Last weekend I had a huge zoom call with my extended family. Parents with nine siblings each equals many, many cousins. I met cousins who I hadn't talked to in years, saw nephews and nieces I've never met, and enjoyed old family stories I'd never heard.

It was a moment of connection and rekindling old ties.

That doesn't happen often enough.

Those communal ties kept coming up in one form or another this week.

It started with today's essay: I was planning to do a piece about charity, but that quickly turned into an epiphany on communities. And as I thought more about communities, insights about their workings started sneaking into completely unrelated books.

Meeting with my family and realizing that I didn't even know where everyone else lives was eye opening. How do you stay in touch in a world where we're all so spread apart?

I don't have an answer yet, but I found some hints. Sharing them below in this newsletter, Community Edition


What I'm writing

Effective Altruism is not Effective Enough

"Your community can be anything you want it to be, but it won’t be real until you know their stories and they know yours."

Visiting a homeless camp led me down a path of deciphering why it felt better to donate my time instead of money. Turns out ancient cultures understood this and they all offered the same advice:

Build your Community. Support each other.

Read the full story here


What I'm reading

The Art of Doing Science and Engineering (book)

The biggest risk to future progress: Social institutions evolve much more slowly than technology

As we adapt ourselves to technology instead of adapting technology to us, we may end up breaking our community structures without having an alternative ready. In fact, this already seems to be happening as most of our interactions to move to broadcast based social media like Facebook and Twitter. It's easier to let someone shout into the void instead of facilitating mutual conversation.

This book has been dropping a new insight every other page.  I'll probably be sharing highlights for a couple weeks 🙂

The Psychology of Habit (book from 1887)

A 130 year old book on habits, and many points still sounds like something you'll find in a book from last year.

But one bit was novel:

"Habit is thus the enormous fly-wheel of society, its most precious conservative agent.
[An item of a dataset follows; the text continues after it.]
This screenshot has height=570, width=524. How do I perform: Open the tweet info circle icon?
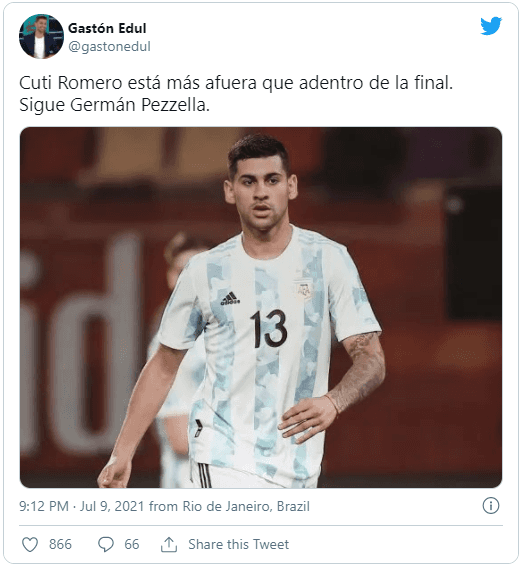click(x=491, y=506)
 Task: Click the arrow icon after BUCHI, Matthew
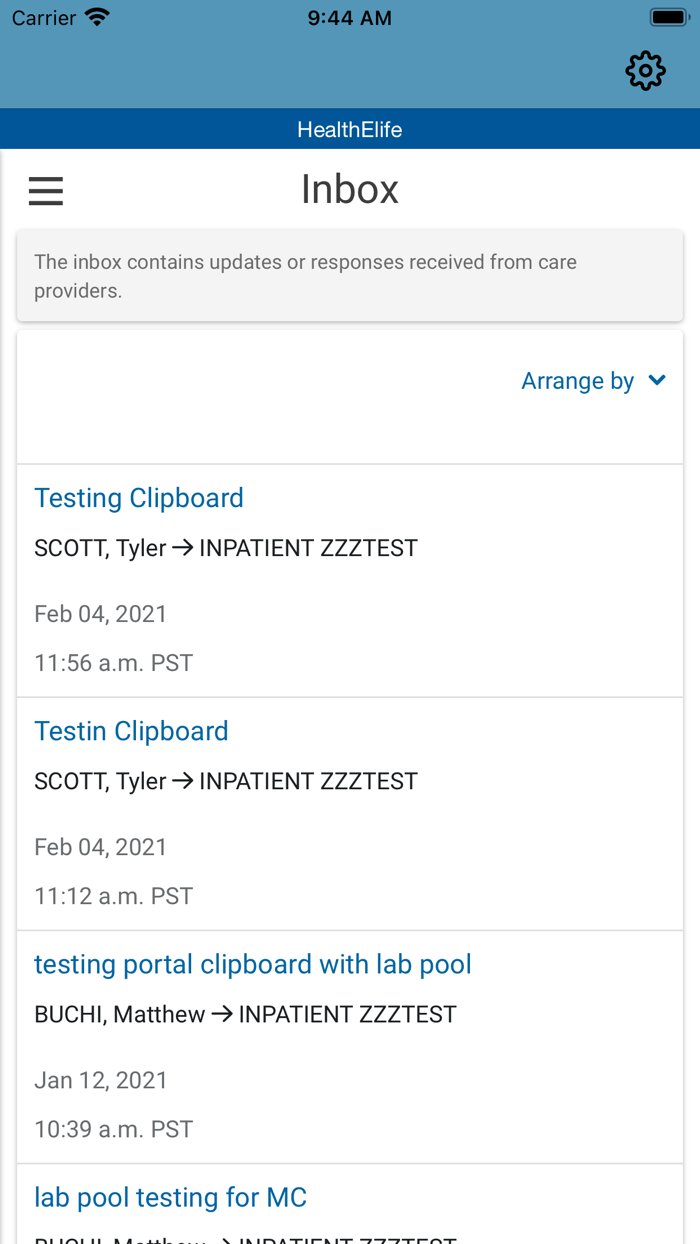tap(221, 1014)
It alone is what keeps us all within the bounds of ordinance"

Habit is the glue that lets society keep it's shape. In other words, it's the culture

The implication: Culture keeps us functioning the way we do, for good or bad.

To improve society you need to improve it's habits. But changing people's habits without considering how that will affect the culture is like blindly removing a brick while playing Jenga. Everything might be fine for a while, until you remove the wrong brick and it all comes crashing down

Don't add your 2 cents

Sometimes it can be better to NOT offer feedback.  Offering feedback can make the other person feel less ownership over the idea.
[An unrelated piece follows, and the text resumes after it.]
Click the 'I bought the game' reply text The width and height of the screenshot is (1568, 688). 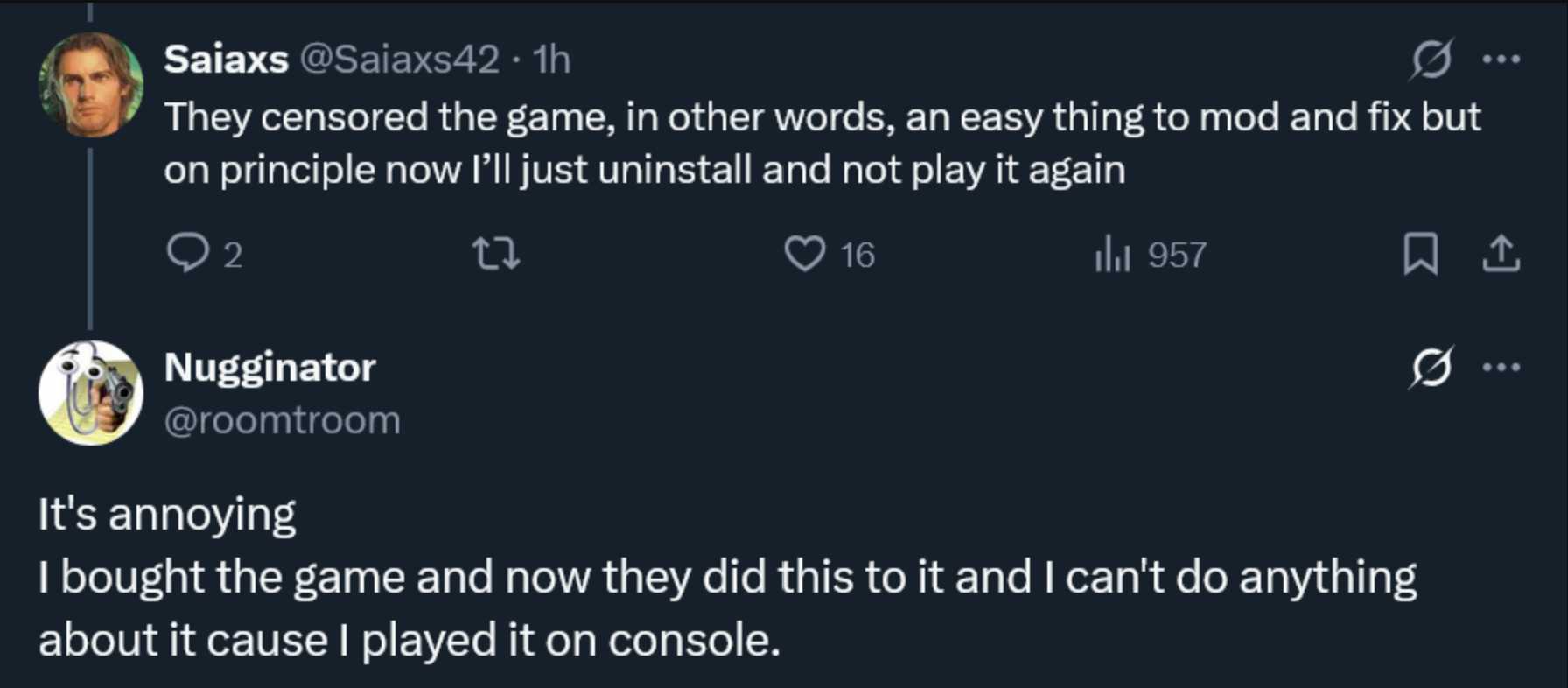[726, 578]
"One of the things I noticed was that the people making the decisions would try to make the idea just a little bit better. Someone would come to you with a 95% idea and you would be like 'Oh my god, have you thought of this? This is going to move the this project from 95% to 95.5%. I am a genius, right?' And what I noticed was that the willingness of the person to own the idea, to be motivated to execute, went down."

Note that this only applies when your feedback is something minor.


What I'm thinking

How would you design an online community that would help people form deeper ties with each other?

It would need to be something that understood that people can only have close ties to a small group, something that facilitated deeper ties between you and everyone else, where you know their stories and they know yours.

I saw hints of how this could be done in Write of Passage, and in the family Zoom call, but there's a lot more untapped potential

What have you seen that helps tie communities together tightly?